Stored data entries
***

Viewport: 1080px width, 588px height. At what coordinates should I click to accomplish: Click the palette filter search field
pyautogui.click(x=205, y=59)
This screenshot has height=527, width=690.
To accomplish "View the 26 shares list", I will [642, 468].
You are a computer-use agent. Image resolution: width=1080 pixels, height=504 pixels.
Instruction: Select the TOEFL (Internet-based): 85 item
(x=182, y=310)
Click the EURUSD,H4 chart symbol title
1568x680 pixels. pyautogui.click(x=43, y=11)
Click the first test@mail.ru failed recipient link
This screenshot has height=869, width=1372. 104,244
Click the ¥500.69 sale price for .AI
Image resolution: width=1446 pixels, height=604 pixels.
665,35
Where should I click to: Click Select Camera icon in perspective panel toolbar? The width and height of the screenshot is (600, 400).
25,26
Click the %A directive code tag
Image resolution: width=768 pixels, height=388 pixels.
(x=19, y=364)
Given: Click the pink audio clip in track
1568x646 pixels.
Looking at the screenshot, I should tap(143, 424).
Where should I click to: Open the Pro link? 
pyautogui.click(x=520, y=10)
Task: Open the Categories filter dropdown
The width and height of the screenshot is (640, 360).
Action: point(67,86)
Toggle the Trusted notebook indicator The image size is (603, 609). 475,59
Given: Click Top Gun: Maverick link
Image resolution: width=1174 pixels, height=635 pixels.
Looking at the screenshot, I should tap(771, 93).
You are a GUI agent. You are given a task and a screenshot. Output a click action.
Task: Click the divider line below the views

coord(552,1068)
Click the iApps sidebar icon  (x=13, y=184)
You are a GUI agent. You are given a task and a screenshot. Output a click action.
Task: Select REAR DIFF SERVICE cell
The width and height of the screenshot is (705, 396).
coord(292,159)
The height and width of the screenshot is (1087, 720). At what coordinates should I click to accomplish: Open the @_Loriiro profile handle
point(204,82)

***

What the task asks
Using the same words as the original, repeat the records above.

Answer box
Viewport: 1080px width, 588px height. At what coordinates should I click to accomplish: Click the palette filter search field
pyautogui.click(x=205, y=59)
This screenshot has height=527, width=690.
To accomplish "View the 26 shares list", I will [642, 468].
You are a computer-use agent. Image resolution: width=1080 pixels, height=504 pixels.
Instruction: Select the TOEFL (Internet-based): 85 item
(x=182, y=310)
Click the EURUSD,H4 chart symbol title
1568x680 pixels. pyautogui.click(x=43, y=11)
Click the first test@mail.ru failed recipient link
This screenshot has height=869, width=1372. 104,244
Click the ¥500.69 sale price for .AI
Image resolution: width=1446 pixels, height=604 pixels.
665,35
Where should I click to: Click Select Camera icon in perspective panel toolbar? The width and height of the screenshot is (600, 400).
25,26
Click the %A directive code tag
Image resolution: width=768 pixels, height=388 pixels.
(x=19, y=364)
Given: Click the pink audio clip in track
1568x646 pixels.
Looking at the screenshot, I should tap(143, 424).
Where should I click to: Open the Pro link? 
pyautogui.click(x=520, y=10)
Task: Open the Categories filter dropdown
The width and height of the screenshot is (640, 360).
Action: point(67,86)
Toggle the Trusted notebook indicator The image size is (603, 609). 475,59
Given: Click Top Gun: Maverick link
Image resolution: width=1174 pixels, height=635 pixels.
Looking at the screenshot, I should tap(771, 93).
You are a GUI agent. You are given a task and a screenshot. Output a click action.
Task: Click the divider line below the views

coord(552,1068)
Click the iApps sidebar icon  (x=13, y=184)
You are a GUI agent. You are given a task and a screenshot. Output a click action.
Task: Select REAR DIFF SERVICE cell
The width and height of the screenshot is (705, 396).
coord(292,159)
The height and width of the screenshot is (1087, 720). At what coordinates should I click to accomplish: Open the @_Loriiro profile handle
point(204,82)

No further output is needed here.